--- Exercise description ---
Look through the data below and return each line where "range" appears.

[Stored data entries]
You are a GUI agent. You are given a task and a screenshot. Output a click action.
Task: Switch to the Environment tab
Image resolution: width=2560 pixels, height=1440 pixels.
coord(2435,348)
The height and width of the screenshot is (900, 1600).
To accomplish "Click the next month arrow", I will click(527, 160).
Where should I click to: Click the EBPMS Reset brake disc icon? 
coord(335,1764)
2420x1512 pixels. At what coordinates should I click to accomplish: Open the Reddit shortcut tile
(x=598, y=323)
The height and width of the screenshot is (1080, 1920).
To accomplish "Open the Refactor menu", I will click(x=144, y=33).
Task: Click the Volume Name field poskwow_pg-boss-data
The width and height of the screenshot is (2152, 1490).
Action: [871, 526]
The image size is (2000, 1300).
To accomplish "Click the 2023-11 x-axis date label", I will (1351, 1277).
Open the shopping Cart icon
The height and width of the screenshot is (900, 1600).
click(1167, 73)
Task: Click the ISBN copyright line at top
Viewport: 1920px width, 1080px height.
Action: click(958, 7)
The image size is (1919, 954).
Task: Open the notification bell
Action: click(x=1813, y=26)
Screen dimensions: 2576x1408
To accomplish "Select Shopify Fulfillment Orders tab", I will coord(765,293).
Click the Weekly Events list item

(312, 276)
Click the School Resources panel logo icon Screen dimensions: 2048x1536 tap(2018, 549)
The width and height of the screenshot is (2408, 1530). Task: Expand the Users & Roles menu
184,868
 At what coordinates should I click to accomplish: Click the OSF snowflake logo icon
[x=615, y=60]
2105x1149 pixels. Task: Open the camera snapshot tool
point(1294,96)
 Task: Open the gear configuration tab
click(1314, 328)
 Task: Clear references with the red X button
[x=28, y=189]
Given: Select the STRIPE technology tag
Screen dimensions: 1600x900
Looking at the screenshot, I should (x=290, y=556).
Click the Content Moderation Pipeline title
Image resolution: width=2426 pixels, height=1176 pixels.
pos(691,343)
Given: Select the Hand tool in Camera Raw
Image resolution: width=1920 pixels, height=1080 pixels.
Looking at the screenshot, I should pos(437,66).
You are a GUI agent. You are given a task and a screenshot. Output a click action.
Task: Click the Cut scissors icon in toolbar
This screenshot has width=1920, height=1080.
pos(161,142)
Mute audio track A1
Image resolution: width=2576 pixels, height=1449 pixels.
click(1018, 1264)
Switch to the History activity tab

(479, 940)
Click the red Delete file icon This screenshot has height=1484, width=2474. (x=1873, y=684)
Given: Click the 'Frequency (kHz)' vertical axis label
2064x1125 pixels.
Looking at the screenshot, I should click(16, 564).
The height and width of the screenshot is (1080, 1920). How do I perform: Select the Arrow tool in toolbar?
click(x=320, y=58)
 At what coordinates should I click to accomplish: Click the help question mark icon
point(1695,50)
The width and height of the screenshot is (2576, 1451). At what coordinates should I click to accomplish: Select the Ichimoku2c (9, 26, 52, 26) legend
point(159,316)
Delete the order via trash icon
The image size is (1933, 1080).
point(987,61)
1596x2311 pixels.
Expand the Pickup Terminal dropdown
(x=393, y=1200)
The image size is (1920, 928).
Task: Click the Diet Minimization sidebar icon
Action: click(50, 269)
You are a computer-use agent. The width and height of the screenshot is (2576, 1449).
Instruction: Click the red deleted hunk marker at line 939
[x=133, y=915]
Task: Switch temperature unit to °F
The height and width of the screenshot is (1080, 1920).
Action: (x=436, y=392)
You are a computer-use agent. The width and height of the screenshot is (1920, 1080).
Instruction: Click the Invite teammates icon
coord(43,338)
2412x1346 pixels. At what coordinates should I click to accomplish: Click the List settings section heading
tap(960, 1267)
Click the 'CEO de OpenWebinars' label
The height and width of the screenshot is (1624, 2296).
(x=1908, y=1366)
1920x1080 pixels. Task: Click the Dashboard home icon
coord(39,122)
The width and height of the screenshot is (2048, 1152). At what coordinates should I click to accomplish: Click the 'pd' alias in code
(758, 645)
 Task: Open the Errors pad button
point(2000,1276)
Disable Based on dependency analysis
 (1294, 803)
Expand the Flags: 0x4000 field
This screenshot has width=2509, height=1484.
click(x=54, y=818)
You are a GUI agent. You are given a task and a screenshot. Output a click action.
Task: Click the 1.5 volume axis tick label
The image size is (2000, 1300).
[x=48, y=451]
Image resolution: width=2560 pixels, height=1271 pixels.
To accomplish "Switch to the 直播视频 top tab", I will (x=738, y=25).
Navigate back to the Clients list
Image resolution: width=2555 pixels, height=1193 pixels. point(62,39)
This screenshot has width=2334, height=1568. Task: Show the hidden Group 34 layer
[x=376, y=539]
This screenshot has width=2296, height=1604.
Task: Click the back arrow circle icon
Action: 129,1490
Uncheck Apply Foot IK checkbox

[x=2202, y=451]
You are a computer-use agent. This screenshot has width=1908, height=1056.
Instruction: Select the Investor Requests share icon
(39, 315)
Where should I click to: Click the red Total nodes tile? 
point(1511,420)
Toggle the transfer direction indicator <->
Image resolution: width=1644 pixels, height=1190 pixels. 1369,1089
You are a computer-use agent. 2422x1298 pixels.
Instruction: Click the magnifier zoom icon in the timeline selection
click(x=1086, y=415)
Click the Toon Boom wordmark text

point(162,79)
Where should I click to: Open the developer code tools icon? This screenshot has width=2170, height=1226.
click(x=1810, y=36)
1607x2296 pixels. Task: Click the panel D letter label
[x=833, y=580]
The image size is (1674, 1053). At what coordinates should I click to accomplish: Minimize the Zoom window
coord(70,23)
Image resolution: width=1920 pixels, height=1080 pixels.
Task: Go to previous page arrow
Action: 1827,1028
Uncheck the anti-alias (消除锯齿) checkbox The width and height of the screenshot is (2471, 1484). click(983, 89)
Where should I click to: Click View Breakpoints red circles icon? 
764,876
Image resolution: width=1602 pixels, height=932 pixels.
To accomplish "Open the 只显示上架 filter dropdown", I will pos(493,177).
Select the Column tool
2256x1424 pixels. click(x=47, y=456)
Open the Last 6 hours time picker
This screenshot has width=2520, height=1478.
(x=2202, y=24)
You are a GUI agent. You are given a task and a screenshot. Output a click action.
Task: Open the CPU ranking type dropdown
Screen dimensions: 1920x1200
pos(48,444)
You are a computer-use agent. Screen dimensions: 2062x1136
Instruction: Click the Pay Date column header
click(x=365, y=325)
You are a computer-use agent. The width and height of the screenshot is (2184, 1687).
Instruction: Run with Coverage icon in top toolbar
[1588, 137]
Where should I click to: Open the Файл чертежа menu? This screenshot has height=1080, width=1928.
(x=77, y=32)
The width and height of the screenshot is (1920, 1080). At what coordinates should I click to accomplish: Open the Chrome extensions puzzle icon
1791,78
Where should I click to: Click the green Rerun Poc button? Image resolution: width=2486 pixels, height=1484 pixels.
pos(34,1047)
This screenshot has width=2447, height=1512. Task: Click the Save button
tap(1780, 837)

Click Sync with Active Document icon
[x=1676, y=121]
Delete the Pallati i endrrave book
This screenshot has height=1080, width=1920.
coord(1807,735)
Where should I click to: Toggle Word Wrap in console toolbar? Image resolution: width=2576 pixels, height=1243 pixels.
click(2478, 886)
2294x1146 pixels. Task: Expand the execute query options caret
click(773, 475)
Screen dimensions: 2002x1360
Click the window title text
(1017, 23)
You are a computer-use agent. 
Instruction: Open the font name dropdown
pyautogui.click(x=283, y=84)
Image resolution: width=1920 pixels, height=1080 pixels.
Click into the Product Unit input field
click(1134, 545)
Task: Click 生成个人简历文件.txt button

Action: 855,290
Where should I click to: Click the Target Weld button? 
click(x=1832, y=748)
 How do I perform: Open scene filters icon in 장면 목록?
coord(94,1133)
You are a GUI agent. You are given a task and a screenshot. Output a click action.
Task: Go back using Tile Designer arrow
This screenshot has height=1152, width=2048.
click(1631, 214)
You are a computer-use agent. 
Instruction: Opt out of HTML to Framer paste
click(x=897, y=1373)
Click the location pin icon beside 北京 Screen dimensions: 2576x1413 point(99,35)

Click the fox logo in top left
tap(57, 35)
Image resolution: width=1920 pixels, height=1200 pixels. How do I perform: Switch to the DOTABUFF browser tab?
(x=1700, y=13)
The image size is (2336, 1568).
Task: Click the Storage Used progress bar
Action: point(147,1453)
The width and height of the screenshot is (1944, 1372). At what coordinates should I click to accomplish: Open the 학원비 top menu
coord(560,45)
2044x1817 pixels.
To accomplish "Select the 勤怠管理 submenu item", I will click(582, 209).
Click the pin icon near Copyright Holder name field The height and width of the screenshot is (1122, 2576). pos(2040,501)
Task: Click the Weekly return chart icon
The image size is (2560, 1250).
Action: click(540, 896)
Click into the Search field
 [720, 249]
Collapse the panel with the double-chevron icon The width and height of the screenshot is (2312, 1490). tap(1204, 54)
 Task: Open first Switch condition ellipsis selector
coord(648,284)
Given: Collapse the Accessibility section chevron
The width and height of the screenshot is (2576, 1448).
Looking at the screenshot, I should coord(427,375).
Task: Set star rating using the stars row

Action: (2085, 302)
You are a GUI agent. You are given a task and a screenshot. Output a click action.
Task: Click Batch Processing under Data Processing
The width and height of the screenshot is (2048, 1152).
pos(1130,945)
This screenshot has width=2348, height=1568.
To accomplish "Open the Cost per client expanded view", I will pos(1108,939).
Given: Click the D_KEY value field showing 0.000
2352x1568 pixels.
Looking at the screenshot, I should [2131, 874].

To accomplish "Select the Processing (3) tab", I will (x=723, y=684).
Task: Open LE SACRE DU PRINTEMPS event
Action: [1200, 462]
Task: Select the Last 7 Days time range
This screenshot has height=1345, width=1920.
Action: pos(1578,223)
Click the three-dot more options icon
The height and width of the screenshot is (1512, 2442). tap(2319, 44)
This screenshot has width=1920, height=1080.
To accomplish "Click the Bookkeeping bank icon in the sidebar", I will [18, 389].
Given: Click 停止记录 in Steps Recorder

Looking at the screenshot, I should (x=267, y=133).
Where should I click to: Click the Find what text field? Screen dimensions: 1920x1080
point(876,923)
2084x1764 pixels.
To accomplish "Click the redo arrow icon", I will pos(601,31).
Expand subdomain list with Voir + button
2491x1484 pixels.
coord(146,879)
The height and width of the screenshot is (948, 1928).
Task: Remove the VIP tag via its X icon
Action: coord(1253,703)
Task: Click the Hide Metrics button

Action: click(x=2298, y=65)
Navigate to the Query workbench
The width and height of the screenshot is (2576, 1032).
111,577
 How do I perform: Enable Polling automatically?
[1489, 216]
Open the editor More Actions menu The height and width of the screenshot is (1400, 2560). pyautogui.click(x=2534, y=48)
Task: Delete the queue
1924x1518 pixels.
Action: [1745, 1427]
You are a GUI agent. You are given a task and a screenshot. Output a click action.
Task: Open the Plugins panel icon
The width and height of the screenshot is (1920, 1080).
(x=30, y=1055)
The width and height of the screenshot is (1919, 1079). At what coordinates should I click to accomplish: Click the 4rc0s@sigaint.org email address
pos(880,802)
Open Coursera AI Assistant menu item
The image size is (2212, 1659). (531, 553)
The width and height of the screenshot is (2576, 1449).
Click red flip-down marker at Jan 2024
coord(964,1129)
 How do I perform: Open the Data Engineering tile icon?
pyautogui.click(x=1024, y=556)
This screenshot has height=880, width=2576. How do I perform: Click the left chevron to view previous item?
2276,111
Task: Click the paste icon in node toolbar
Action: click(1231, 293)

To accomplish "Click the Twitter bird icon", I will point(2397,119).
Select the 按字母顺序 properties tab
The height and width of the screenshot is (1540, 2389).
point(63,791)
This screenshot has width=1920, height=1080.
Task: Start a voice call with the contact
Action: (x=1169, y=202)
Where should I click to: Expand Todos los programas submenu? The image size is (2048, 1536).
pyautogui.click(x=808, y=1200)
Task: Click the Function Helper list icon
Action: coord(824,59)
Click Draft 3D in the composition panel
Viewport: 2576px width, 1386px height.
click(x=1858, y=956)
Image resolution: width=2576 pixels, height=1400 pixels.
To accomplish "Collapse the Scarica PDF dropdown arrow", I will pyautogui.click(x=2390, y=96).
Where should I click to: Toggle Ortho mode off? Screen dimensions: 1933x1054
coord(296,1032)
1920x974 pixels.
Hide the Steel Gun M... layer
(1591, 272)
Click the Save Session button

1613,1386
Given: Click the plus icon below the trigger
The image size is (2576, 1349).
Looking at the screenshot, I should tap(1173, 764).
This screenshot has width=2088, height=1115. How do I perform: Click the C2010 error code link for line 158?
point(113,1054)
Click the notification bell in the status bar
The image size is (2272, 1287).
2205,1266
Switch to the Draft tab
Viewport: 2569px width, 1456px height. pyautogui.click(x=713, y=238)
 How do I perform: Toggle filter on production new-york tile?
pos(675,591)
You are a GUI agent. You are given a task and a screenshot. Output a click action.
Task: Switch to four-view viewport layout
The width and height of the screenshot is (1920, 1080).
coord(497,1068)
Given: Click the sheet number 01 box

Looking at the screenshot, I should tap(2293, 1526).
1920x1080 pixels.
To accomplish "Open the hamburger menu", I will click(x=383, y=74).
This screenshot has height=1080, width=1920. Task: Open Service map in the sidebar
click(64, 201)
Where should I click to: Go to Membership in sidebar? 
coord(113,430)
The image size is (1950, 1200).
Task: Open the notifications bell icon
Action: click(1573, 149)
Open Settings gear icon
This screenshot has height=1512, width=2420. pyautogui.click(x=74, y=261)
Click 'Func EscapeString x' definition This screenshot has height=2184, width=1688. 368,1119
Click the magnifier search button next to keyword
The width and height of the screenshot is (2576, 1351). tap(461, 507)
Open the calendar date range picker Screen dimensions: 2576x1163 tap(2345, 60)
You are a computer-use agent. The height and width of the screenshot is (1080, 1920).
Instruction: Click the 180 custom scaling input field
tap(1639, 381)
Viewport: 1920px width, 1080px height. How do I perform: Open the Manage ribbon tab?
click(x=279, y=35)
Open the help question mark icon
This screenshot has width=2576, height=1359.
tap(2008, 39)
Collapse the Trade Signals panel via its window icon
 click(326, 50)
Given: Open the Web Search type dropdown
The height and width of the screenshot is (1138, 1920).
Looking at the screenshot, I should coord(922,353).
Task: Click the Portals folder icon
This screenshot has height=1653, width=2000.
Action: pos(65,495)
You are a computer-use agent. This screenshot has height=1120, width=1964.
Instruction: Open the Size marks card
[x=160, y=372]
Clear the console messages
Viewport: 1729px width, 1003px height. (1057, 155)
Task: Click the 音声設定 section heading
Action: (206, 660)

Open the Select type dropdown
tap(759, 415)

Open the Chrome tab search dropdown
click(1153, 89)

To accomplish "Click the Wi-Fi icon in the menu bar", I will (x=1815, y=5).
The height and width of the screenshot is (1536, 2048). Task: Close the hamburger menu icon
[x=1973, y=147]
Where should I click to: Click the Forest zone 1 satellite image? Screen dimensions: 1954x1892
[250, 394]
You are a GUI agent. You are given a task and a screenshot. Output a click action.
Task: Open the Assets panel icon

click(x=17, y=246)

--- Task output ---
Task: Select the Last 7 Days time range
Open the calendar date range picker Screen dimensions: 2576x1163 tap(2345, 60)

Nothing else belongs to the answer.